Curtis discovered the work of Glover, who had emigrated to Tasmania in 1831, when he spent 1989 as a visiting lecturer at the University of New South Wales. From this experience came The Chronometer: some Australian and other poems, published by the Australian Paper Bark press in 1990. It includes a fine poem about Glover. In the same year he brought out in a limited edition a sequence of poems, Views, beautifully produced and with sympathetic wood engravings by Ian Stephens.

By then Curtis had become fed up with the manner in which, as he saw it, the proponents of Critical Theory had usurped the academic study of English, and he detested its rebarbative, scarcely intelligible jargon. He voiced his dislike in the poem "Colleague", which ends: "He's a brand-new desk computer, / For poems he takes to bits. / The author's dead, you understand; / In his place our Ernest sits." Then he left.

From Stockport, where he had lived for many years, caring for his widowed mother, he moved to the south coast. First Dorchester, where, as an admirer of Thomas Hardy, he became for some years editor of the Thomas Hardy Journal, then Plymouth, where he succeeded Merryn Williams as editor of the poetry journal The Interpreter's House. Punctilious in attending to his editorial duties, he still found time for his own work, and while never a copious poet he rarely produced a bad poem.

A fine elegist, he wrote a number of outstandingly good sonnets, and "D. I. Y.", in which he compares a carpenter's skills to the "unreal" poem, is both a manifesto and a stylistic tour de force. When in 2005 Shoestring Press published Reading a River: New and Selected Poems, it ran to no more than 64 pages. But many of the poems had appeared in the best journals, including The London Magazine, London Review of Books, Poetry Review, The Spectator, and The Times Literary Supplement.

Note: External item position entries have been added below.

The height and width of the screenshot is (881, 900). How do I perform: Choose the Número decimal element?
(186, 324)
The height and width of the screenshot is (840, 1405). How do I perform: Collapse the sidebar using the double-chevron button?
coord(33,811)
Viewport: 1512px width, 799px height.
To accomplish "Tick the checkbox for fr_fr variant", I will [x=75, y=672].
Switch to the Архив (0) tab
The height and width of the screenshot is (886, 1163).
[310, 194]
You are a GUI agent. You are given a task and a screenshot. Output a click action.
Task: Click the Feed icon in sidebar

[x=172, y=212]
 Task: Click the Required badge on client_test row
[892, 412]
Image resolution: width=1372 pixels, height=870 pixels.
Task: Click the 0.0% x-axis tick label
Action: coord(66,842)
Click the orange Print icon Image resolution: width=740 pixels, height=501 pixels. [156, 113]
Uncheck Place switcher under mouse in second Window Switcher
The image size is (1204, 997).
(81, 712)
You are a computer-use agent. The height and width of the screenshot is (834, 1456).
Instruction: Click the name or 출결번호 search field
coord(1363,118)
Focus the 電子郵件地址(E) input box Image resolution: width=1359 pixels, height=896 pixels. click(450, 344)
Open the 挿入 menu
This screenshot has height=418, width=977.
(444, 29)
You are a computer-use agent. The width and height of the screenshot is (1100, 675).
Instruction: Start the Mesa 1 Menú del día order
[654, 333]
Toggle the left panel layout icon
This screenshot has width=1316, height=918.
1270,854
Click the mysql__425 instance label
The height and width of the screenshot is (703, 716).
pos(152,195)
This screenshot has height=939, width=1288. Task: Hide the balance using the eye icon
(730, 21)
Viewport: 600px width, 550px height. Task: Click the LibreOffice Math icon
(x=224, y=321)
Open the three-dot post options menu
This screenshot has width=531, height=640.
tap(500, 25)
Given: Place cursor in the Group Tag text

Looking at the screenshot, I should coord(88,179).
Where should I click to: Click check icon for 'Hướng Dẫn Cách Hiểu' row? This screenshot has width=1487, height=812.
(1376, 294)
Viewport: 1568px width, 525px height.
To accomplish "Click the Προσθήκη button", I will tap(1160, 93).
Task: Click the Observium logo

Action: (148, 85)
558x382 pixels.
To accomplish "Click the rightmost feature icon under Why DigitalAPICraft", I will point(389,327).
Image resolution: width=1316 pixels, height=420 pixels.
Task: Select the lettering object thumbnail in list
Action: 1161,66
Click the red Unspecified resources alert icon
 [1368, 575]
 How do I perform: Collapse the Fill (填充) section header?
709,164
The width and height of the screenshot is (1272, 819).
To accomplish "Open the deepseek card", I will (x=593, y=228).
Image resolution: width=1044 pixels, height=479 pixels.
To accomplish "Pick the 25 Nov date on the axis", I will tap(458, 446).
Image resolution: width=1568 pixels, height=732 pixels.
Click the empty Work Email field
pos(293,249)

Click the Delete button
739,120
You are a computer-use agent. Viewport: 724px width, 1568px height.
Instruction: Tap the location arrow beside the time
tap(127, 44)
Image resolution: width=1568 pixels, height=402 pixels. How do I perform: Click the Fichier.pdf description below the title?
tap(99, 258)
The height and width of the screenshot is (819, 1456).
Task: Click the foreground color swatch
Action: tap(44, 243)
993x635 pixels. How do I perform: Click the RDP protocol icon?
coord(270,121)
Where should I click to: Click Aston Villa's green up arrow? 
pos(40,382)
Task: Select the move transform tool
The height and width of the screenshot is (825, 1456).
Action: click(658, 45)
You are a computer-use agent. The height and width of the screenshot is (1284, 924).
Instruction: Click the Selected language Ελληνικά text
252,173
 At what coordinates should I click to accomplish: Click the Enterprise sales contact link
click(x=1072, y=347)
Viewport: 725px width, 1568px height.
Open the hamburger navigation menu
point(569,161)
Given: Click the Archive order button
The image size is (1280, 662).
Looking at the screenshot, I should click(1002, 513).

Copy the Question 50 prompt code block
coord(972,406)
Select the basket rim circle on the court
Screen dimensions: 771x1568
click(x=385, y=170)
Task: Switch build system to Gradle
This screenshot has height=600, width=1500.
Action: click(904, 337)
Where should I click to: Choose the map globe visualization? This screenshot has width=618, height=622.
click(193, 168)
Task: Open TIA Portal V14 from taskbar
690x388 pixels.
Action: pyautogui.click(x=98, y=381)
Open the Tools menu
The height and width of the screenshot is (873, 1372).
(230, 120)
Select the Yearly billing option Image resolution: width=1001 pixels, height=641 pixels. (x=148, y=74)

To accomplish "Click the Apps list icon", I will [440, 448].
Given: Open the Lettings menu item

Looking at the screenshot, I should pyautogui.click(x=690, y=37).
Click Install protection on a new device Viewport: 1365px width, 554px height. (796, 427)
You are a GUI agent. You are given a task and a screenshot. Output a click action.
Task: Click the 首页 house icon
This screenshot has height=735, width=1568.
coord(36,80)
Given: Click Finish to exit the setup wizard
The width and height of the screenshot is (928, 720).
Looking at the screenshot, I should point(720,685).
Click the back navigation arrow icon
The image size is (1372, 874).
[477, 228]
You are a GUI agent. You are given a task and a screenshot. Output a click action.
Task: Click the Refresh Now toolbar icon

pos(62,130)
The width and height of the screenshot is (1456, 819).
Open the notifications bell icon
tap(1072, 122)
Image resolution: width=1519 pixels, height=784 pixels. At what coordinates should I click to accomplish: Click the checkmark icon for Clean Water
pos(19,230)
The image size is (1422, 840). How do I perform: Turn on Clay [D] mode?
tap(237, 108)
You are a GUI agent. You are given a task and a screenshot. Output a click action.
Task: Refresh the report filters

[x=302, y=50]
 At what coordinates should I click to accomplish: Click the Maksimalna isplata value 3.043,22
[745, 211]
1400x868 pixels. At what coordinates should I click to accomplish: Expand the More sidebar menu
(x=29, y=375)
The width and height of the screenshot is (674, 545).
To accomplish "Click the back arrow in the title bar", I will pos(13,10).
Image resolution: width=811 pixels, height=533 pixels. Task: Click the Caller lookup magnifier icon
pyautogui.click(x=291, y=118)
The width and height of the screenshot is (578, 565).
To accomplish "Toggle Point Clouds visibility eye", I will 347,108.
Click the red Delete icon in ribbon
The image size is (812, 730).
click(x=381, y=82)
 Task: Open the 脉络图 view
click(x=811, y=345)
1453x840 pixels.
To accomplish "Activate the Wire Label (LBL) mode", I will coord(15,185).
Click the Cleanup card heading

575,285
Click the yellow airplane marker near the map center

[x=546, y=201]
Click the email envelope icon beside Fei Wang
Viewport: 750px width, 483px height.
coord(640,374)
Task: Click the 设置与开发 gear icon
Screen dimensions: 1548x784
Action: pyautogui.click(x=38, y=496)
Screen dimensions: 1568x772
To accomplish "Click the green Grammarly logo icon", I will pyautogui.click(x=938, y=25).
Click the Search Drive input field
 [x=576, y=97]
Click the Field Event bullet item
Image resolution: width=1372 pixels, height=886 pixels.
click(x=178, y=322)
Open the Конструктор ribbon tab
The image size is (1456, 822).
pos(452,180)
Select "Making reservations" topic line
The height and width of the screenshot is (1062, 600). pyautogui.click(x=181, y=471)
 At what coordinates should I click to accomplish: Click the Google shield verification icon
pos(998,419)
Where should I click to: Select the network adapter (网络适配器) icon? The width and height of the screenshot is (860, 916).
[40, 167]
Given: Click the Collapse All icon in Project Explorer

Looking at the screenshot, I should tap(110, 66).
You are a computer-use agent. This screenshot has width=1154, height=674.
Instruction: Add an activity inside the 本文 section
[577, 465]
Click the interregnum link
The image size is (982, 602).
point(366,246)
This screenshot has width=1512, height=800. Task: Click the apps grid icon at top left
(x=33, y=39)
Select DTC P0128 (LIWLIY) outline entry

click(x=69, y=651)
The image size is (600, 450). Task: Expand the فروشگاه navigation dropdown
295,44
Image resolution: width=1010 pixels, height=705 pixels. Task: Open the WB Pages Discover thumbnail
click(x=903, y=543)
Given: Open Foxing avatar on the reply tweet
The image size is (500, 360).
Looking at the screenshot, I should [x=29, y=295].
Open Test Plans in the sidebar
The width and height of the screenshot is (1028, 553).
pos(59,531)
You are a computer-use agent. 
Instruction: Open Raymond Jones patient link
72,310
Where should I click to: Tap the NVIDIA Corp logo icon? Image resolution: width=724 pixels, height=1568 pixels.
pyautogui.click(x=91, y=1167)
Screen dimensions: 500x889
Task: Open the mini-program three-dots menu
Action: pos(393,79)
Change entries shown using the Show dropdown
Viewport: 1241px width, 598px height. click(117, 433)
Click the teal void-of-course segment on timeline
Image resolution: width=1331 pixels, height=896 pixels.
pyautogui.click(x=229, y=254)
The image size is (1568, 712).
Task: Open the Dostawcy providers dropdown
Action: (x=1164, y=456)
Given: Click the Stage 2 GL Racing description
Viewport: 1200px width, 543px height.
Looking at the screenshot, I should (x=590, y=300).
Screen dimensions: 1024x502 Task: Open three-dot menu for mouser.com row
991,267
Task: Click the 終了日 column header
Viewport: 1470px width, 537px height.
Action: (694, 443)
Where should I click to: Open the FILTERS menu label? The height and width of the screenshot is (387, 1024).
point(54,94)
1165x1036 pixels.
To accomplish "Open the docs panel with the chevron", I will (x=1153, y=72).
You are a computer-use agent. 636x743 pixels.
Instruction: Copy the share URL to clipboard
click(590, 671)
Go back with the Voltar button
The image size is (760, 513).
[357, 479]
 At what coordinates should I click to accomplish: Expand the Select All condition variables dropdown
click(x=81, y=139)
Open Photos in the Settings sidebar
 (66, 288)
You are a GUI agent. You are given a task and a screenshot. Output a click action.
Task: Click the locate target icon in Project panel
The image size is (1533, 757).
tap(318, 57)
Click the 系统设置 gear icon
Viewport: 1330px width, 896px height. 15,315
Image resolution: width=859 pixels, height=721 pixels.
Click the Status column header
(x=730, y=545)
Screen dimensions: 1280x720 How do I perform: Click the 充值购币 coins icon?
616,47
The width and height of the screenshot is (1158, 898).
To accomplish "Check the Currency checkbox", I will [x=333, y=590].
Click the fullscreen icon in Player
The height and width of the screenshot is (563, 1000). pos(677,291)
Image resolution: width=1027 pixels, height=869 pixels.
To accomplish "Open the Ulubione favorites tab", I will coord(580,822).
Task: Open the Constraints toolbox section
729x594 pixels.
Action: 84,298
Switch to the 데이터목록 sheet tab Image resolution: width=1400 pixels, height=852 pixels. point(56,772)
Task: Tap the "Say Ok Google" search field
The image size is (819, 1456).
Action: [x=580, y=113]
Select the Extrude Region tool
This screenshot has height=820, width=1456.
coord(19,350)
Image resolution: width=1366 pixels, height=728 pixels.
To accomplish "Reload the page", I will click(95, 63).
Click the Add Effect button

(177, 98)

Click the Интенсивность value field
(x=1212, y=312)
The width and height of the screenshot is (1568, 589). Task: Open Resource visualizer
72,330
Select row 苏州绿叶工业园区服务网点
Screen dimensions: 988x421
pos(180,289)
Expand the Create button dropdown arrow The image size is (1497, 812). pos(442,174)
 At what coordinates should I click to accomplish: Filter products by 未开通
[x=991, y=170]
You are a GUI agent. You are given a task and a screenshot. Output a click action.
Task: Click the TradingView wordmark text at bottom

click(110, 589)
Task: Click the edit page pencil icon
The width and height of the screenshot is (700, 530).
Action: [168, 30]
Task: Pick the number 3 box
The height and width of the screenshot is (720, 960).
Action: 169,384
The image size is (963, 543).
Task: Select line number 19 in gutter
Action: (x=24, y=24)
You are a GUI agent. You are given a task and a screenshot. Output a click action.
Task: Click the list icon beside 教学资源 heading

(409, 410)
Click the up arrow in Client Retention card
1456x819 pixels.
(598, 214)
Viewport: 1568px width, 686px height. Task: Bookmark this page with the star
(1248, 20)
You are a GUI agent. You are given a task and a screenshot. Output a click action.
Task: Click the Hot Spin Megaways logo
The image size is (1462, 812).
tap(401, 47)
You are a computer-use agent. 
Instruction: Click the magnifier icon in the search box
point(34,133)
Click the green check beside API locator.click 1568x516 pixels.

A further collection from Shoestring, Devil Among the Tailors, took its title from a folk song Curtis had heard sung in a Manchester underpass. In 2013 the same press published an enhanced New and Selected, Comet Over Greens Norton. As modest as he was charming, Curtis hoped his poems would bring readers some pleasure. There is not much doubt that for a long time yet the best of them will continue to do so.

Simon Curtis, poet and academic: born 10 January 1943; died 20 December 2013.